The old man snorted. “Here? To what end? Their blood will not aid our corn, nor can their deaths help keep the balance with our Gods. They are of an older creation, a different order of magic, if you believe in such things.”

“So you have never heard of one being sacrificed?”

“On this continent? Never.”

“I have heard it said that they carry powerful medicine within them. Valuable medicine.”

The old man looked at me sharply. “Who told you such nonsense? Inside a huetlacoatl is nothing but bone, guts, and muscle, just like a deer, or a man. I should know. I have seen the inside of enough of all of them.”

“Nothing worth cutting one open for, then?”

Again the sharp look. “I did not say that. There is knowledge to be gained.”

A kind of divination?“Knowledge of the future?”

“Shit, no! Knowledge of the huetlacoatls. How they work. And how they are related to us.”

“We are relatives?”

“Not close. They are closer to lizards and snakes, and closer yet to crocodiles and birds. But yes, we are related as all animals are related.” He sucked his gourd dry and looked at me expectantly.

“Allow me to provide you with another,” I said, rising to return to the vendor’s cart for fresh gourds of the milky brew.

While the vendor refilled the gourds, I pondered what Foureagle had told me. By the time I returned I had my new line of questions framed and ready.

“It is said,” I began when the old man raised his nose from the gourd again, “that a priest can tell the future from the entrails of a deer.”Or a man. “Could a priest not do the same from the entrails of one of these?”
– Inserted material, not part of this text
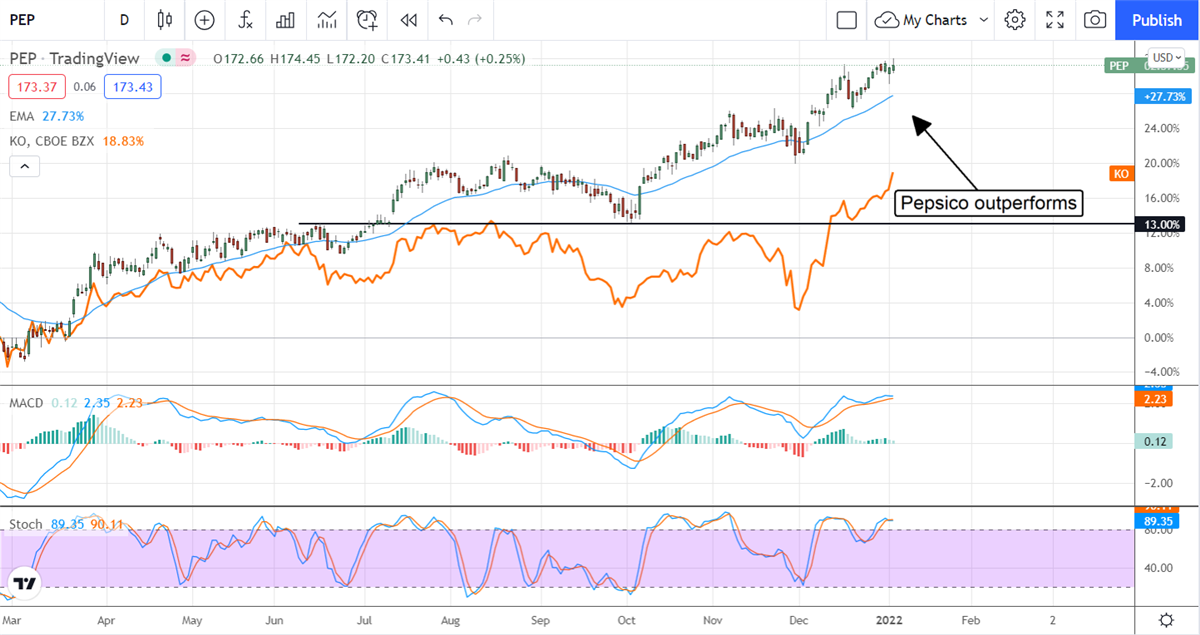The image size is (1200, 635).
Task: Open the Indicators (fx) menu
Action: 245,20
“It is said that in England men are born with prehensile toes to better grip the earth so that they may not fall off it,” he retorted. “Even those who believe such things know that like calls to like. Better to read the entrails of a chicken, unless you wish to know what portends on the southern continent.”

“And yet…”

“And yet you seek after phantoms,” the old man said, pouring the last of his pulque on the ground and levering himself erect. “You treat these things as if they were supernatural, not of this world. They are not, I can assure you. They are of the same world and the same flesh as we are. Older, it is true. Far older, but there is nothing miraculous to be had from them. Now I thank you for your generosity, young sir, but if you will excuse me I will seek a quiet place to piss.”